Having reviewed the entire file, the Court remands this matter to the Commissioner for proceedings consistent with this Opinion.
On January 17, 2007, Aguilar filed an application for Title XVI disability benefits. Administrative Record ("AR") 16. She alleged a disability onset date of January 17, 2006. AR 16, 235. The application was denied initially. AR 16. Aguilar requested a hearing before an Administrative Law Judge ("ALJ"). Id. On November 29, 2007, the ALJ conducted a hearing at which Aguilar, a lay witness, and a vocational expert testified. AR 16, 70-100. On February 4, 2008, the ALJ issued a decision denying benefits. AR 52-64. On March 3, 2008, Aguilar requested that the Appeals Council review the decision denying benefits. AR 192. On August 21, 2008, the Appeals Council remanded the case. AR 200-02. On December 9, 2008, the ALJ conducted another hearing at which Aguilar gave further testimony.*fn1 AR 103-31. A vocational expert also testified. Id. On May 27, 2009, the ALJ issued a decision denying benefits. AR 10-26. On June 18, 2009, Aguilar requested that the Appeals Council review the decision denying benefits. AR 7. On September 17, 2009, the Appeals Council denied the request for review. AR 1-3. This action followed.

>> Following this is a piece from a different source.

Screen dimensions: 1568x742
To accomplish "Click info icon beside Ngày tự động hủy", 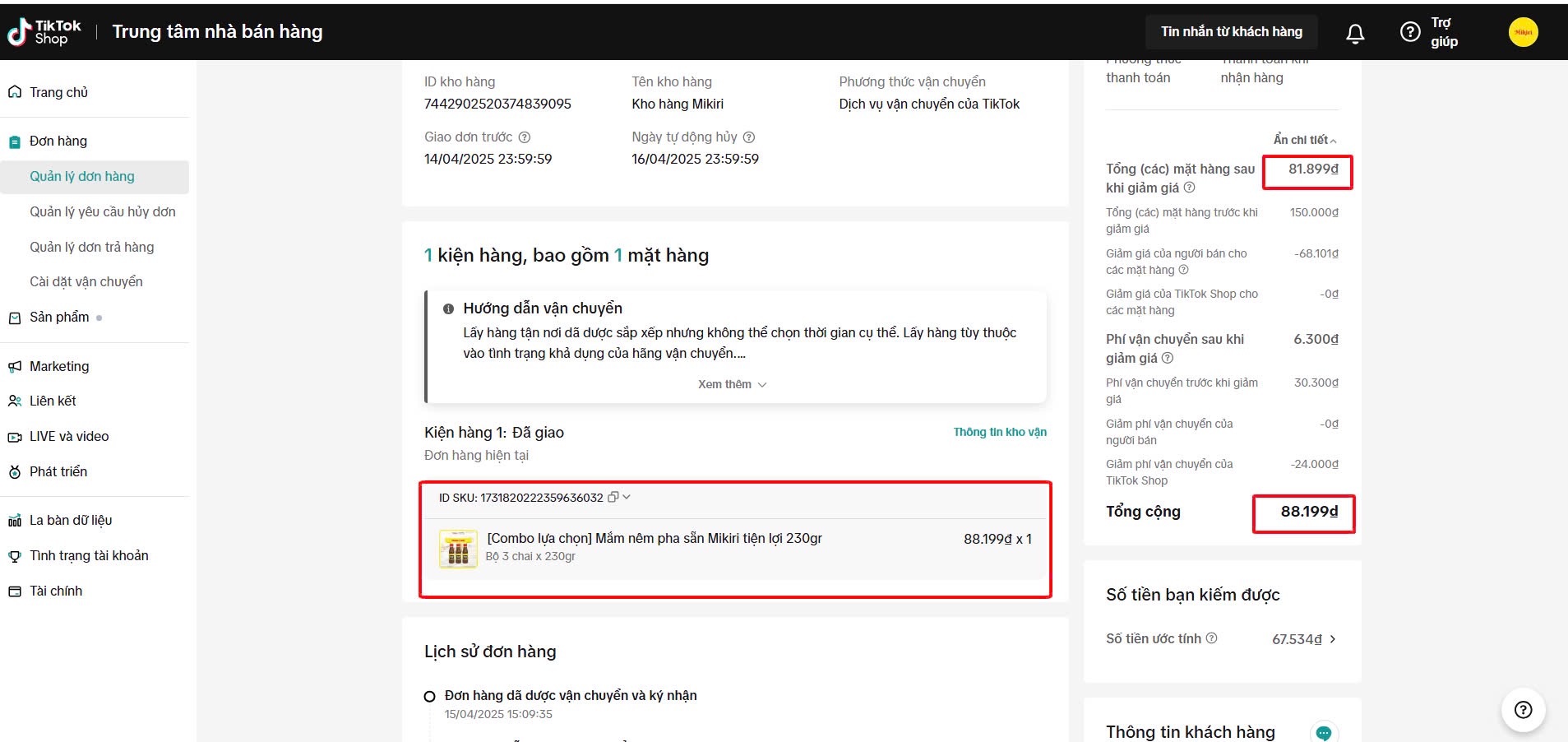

Pursuant to 42 U.S.C. § 405(g), this Court reviews the Commissioner's decision to deny benefits. The decision will be disturbed only if it is not supported by substantial evidence, or if it is based upon the application of improper legal standards. Moncada v. Chater, 60 F.3d 521, 523 (9th Cir. 1995) (per curiam); Drouin v. Sullivan, 966 F.2d 1255, 1257 (9th Cir. 1992).

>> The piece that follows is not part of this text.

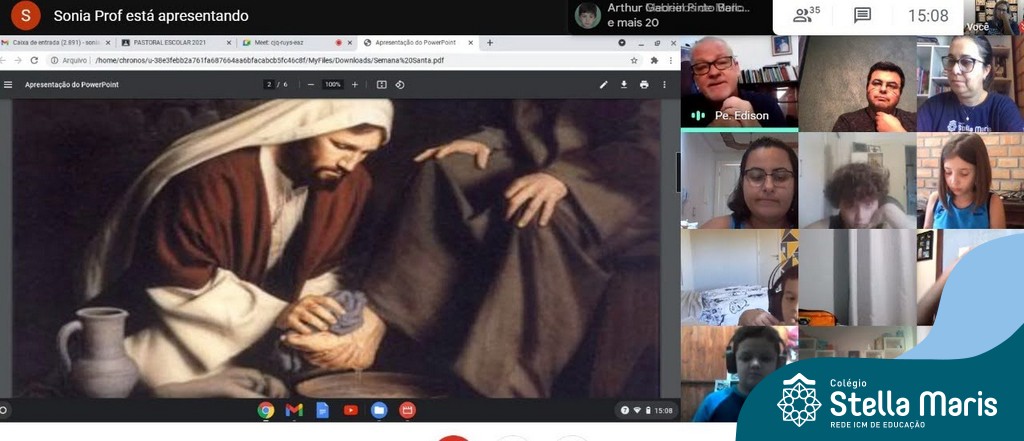Bookmark this page with the star icon
Screen dimensions: 1024x441
tap(634, 60)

"Substantial evidence" means "more than a mere scintilla but less than a preponderance -- it is such relevant evidence that a reasonable mind might accept as adequate to support the conclusion." Moncada, 60 F.3d at 523. In determining whether substantial evidence exists to support the Commissioner's decision, the Court examines the administrative record as a whole, considering adverse as well as supporting evidence. Drouin, 966 F.2d at 1257. When the evidence is susceptible to more than one rational interpretation, the Court must defer to the Commissioner's decision. Moncada, 60 F.3d at 523.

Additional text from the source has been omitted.